++++ The input ++++

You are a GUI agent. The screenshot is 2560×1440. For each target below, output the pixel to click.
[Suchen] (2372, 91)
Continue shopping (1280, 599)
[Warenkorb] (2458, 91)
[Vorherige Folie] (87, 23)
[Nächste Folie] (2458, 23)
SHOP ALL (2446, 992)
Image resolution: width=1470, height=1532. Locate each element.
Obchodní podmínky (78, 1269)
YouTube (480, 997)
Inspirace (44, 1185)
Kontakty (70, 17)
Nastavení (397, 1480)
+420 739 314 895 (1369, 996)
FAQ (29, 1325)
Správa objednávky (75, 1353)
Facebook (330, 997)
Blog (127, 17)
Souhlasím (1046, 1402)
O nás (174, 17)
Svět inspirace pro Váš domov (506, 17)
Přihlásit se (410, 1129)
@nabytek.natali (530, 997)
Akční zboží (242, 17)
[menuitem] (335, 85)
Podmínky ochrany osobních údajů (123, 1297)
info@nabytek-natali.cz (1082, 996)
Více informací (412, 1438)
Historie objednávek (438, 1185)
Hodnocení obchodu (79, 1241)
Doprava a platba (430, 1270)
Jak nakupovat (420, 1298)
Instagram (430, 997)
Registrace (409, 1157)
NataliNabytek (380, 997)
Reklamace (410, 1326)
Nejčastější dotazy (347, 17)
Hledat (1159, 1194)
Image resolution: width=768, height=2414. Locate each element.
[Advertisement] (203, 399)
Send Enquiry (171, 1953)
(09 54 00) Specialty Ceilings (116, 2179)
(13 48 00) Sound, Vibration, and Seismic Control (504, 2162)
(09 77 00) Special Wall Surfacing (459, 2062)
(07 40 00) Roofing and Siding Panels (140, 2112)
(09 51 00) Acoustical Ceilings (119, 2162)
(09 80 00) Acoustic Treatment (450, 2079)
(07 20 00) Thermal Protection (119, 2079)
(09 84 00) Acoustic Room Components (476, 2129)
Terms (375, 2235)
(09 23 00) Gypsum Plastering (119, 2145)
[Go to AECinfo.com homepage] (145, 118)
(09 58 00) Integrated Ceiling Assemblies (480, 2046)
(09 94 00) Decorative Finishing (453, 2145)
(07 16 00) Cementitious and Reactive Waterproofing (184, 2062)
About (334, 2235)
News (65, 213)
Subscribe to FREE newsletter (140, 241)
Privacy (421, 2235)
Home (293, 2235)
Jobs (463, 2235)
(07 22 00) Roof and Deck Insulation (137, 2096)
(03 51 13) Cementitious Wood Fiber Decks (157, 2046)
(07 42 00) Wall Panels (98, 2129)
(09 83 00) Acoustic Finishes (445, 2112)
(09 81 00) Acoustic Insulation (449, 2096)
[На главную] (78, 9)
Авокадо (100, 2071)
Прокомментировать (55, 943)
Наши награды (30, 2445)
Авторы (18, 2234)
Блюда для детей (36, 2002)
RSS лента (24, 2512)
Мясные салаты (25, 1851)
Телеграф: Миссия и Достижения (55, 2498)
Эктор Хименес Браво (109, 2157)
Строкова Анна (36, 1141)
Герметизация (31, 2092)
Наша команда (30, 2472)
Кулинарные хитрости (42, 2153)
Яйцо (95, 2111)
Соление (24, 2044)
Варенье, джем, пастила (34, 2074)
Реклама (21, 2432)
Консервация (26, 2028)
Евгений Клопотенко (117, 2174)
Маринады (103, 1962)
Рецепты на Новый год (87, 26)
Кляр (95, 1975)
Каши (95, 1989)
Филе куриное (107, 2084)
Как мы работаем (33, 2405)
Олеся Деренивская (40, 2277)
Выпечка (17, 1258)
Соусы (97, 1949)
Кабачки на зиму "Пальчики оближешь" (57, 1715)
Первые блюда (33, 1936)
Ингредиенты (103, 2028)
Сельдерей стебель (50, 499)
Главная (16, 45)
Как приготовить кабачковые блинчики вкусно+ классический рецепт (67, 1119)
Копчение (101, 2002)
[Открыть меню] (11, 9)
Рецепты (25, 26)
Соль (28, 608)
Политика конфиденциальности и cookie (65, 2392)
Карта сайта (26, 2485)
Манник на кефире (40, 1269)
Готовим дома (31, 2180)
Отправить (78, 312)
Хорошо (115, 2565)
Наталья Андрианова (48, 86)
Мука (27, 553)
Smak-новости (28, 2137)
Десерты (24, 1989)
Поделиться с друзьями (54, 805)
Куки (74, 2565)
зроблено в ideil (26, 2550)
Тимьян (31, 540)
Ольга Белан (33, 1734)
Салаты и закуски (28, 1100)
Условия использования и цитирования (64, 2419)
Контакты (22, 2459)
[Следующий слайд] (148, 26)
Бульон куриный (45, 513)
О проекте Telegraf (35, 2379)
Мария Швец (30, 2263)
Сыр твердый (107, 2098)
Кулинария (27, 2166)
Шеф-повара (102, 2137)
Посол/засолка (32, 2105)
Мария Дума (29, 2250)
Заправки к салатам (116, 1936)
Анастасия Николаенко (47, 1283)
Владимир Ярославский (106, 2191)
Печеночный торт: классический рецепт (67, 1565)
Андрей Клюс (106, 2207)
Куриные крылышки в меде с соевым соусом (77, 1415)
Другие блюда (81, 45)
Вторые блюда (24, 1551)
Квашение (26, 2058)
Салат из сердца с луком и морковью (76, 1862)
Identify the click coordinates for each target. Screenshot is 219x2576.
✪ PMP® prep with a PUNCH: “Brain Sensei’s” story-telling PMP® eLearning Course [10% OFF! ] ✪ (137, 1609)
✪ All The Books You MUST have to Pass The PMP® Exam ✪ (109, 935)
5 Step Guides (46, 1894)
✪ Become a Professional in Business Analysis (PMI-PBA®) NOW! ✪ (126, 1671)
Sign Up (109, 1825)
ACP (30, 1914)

++++

* **Task to complete**
Return the lines from the one containing "Главная (16, 45)" through the last line of the records. Include both ends and nothing else.

* **Final answer**
Главная (16, 45)
Как приготовить кабачковые блинчики вкусно+ классический рецепт (67, 1119)
Копчение (101, 2002)
[Открыть меню] (11, 9)
Рецепты (25, 26)
Соль (28, 608)
Политика конфиденциальности и cookie (65, 2392)
Карта сайта (26, 2485)
Манник на кефире (40, 1269)
Готовим дома (31, 2180)
Отправить (78, 312)
Хорошо (115, 2565)
Наталья Андрианова (48, 86)
Мука (27, 553)
Smak-новости (28, 2137)
Десерты (24, 1989)
Поделиться с друзьями (54, 805)
Куки (74, 2565)
зроблено в ideil (26, 2550)
Тимьян (31, 540)
Ольга Белан (33, 1734)
Салаты и закуски (28, 1100)
Условия использования и цитирования (64, 2419)
Контакты (22, 2459)
[Следующий слайд] (148, 26)
Бульон куриный (45, 513)
О проекте Telegraf (35, 2379)
Мария Швец (30, 2263)
Сыр твердый (107, 2098)
Кулинария (27, 2166)
Шеф-повара (102, 2137)
Посол/засолка (32, 2105)
Мария Дума (29, 2250)
Заправки к салатам (116, 1936)
Анастасия Николаенко (47, 1283)
Владимир Ярославский (106, 2191)
Печеночный торт: классический рецепт (67, 1565)
Андрей Клюс (106, 2207)
Куриные крылышки в меде с соевым соусом (77, 1415)
Другие блюда (81, 45)
Вторые блюда (24, 1551)
Квашение (26, 2058)
Салат из сердца с луком и морковью (76, 1862)
Identify the click coordinates for each target. Screenshot is 219x2576.
✪ PMP® prep with a PUNCH: “Brain Sensei’s” story-telling PMP® eLearning Course [10% OFF! ] ✪ (137, 1609)
✪ All The Books You MUST have to Pass The PMP® Exam ✪ (109, 935)
5 Step Guides (46, 1894)
✪ Become a Professional in Business Analysis (PMI-PBA®) NOW! ✪ (126, 1671)
Sign Up (109, 1825)
ACP (30, 1914)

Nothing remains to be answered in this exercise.